Nolan Rundquist, a City of Seattle arborist, calls this “really unfair.” He adds, “Trees are a part of the view. Unless you own everything between you and the view, you have no business thinking it’s your view.”
Asked about the role of trees in stabilizing slopes, especially a slope such as this one with natural springs running through it, the senior urban forester for Seattle Parks and Recreation, Mark Mead, says there are “multi-layered issues” with tree cover: “The roots pull water out of the soil (to keep it from getting saturated) and act as ‘glue’ — growing into a mesh that keeps sandy soil on the slope. The tree canopy intercepts water so it doesn’t reach the slope and it allows native vegetation to grow under the trees, absorbing more water, while shading it from invasive species. When you lose canopy, you get invasive species (such as blackberry or ivy) that are not as deeply rooted and less beneficial for soil retention.”

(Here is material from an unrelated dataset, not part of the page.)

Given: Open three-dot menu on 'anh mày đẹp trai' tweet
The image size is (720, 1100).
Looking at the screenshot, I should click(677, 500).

Arborist Rundquist says that without living trees on the slope, “I wouldn’t want to live at the top OR bottom of the hill. It’s scary stuff.”
There are ordinances against damaging trees, and the penalties are stiff fines. Private concerns that have been found guilty of damaging trees on public property have typically settled out of court. A case of illegal tree-damaging drew attention on city-owned Harbor Avenue land back in 2008, but records don’t show if it resulted in anything more than that.
Cook describes the hillside over her house as being home to “birds, raccoons, red fox and coyotes. We even had river otters come and splash around in the yard.” She adds, “I wish there were a resource for people who have trees and the people who want views. We need an intermediary.”
For urban forester Mead, it’s not a matter of losing a few trees. Seattle parks have lost two percent of their trees in just the past six years.* Because of the ecosystem services provided by trees, such as removal of pollutants from the atmosphere and oxygen creation, as well as the natural habitat and stabilizing reasons stated previously, Seattle is looking to increase its tree canopy to 30 percent, from the current 22 percent.
For this reason, Mead says emphatically that, “The loss of any tree in the city is a big deal.”
Meantime, since her contention is something that is difficult to prove short of actually catching someone in the act, Cook has hung her banner, and is hoping it makes her point.